Univariate GSoC Success

Google Summer of Code application period has come to an end. We’ve received 34 applications, some of which were of truly high quality. Now it’s upon us to select the top performing candidates, but before that we wanted to have an overlook of the candidate pool. We’ve gathered data from our Google Form application and gave it a quick view in Orange.
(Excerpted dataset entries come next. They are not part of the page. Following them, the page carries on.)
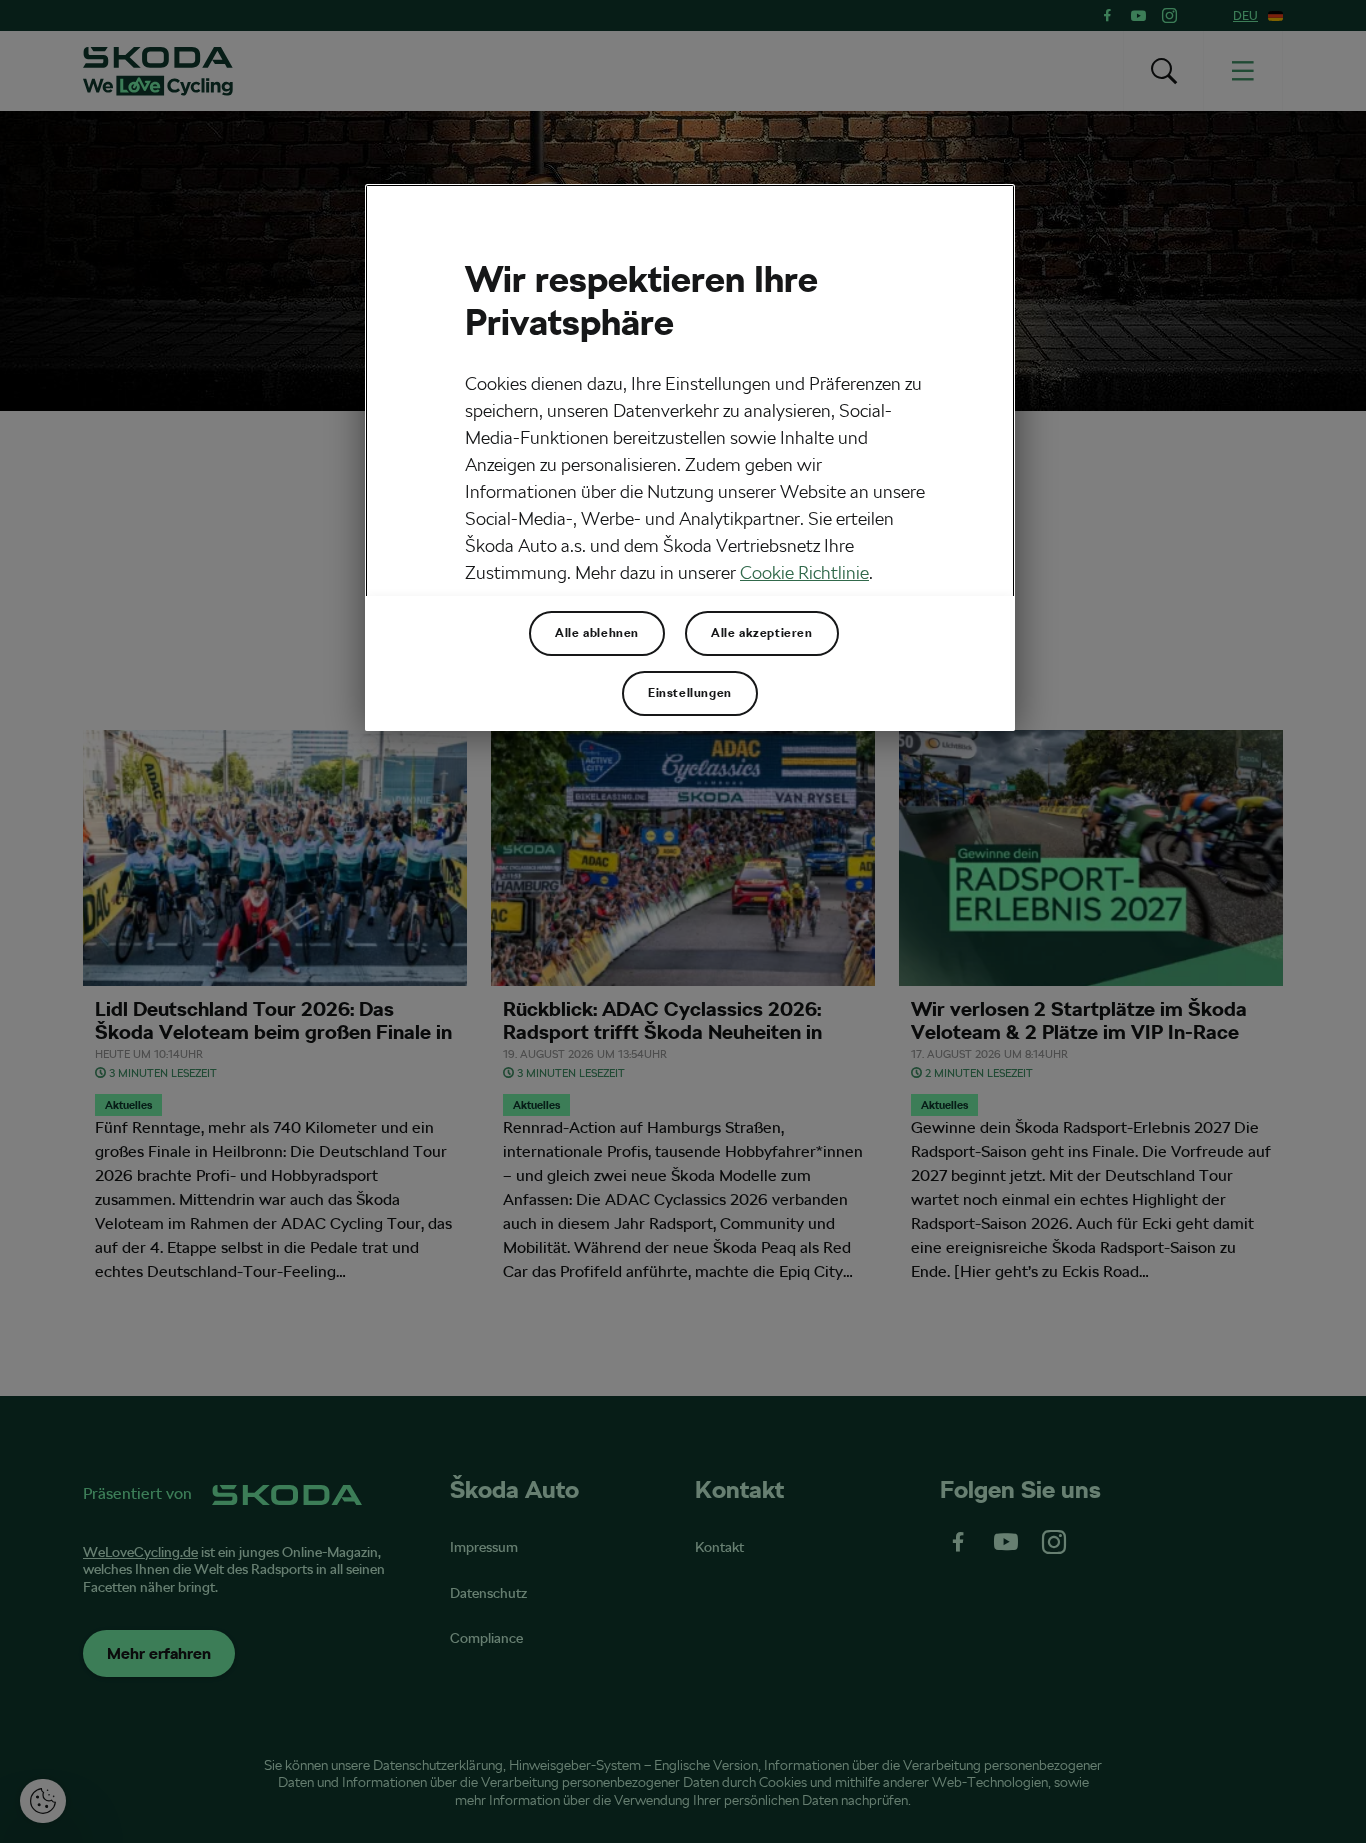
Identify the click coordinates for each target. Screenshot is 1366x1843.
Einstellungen (690, 693)
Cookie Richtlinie (804, 572)
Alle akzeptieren (762, 633)
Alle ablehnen (597, 633)
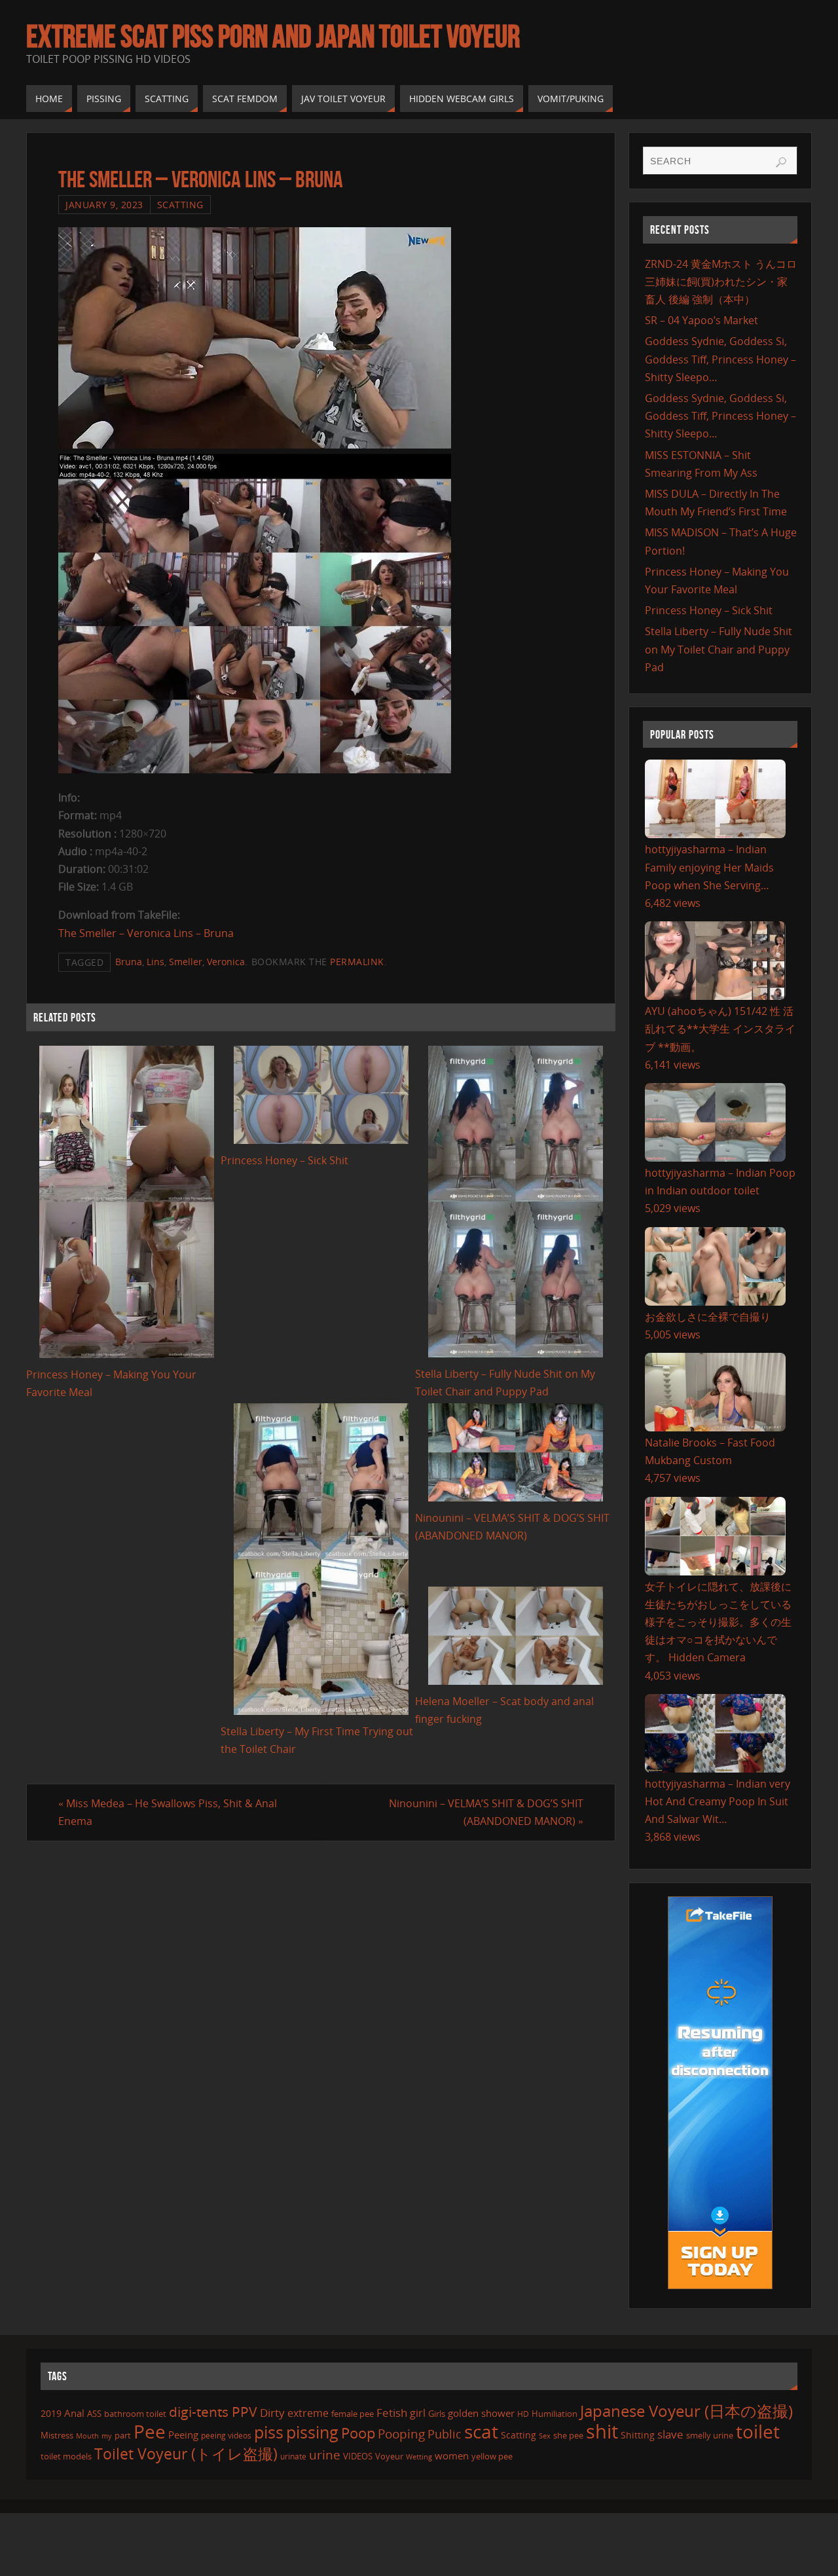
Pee (150, 2431)
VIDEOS (358, 2456)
First, we needed to preprocess the data a bit, since it came in a messy form of strings. Feature Constructor to the rescue! We wanted to extract the OS usage across users. So we first made three new variables named ‘uses linux’, ‘uses windows’ and ‘uses osx’ to represent our three new columns. For each column we searched through ‘OS_of_choice_and_why’, looked up the value of the column, converted it to string, put the string in lowercase, found mentions of either ‘linux’, ‘windows’ or ‘osx’, and voila…. if a mention occurred in the string, we marked the column with 1, else with 0.

 

blog10

The expression is just a logical statement in Python and works with booleans (0 if False and 1 if True):

'linux' in str(OS_of_choice_and_why_.value).lower() or 'ubuntu' in str(OS_of_choice_and_why_.value).lower()

 

Another thing we might want to do is create three discrete values for ”Dogs or cats” question. We want Orange to display ‘dogs’ for someone who replied ‘dogs’, ‘cats’ for someone who replied ‘cats’ and ‘?’ if the questions was a blank or very creative (we had people who wanted to be elephants and butterflies 🙂 ).

To create three discrete values you would write:

0 if 'dogs' in str(Dogs_or_cats_.value).lower() else 1 if  'cats' in str(Dogs_or_cats_.value).lower() else 2

Since we have three values, we need to assign them the corresponding indexes. So if there is ‘dogs’ in the reply, we would get 0 (which we converted to ‘dogs’ in the Feature Constructor’s ‘Values’ box), 1 if there’s ‘cats’ in the reply and 2 if none of the above apply.

blog9

Ok, the next step was to sift through a big pile of attributes. We removed personal information for privacy concerns and selected the ones we cared about the most. For example programming skills, years of experience, contributions to OSS and of course whether someone is a dog or a cat person. 🙂 Select Columns sorts the problem. Here you can download a mock-up workflow (same as above, but without sensitive data).

Now for some lovely charts. Enjoy!

blog5
Python is our lingua franca, experts wanted!

 

blog8
20 years of programming experience? Hello outlier!

 

blog2
OSS all the way!

 

blog3
Some people love dogs and some love cats. Others prefer elephants and butterflies.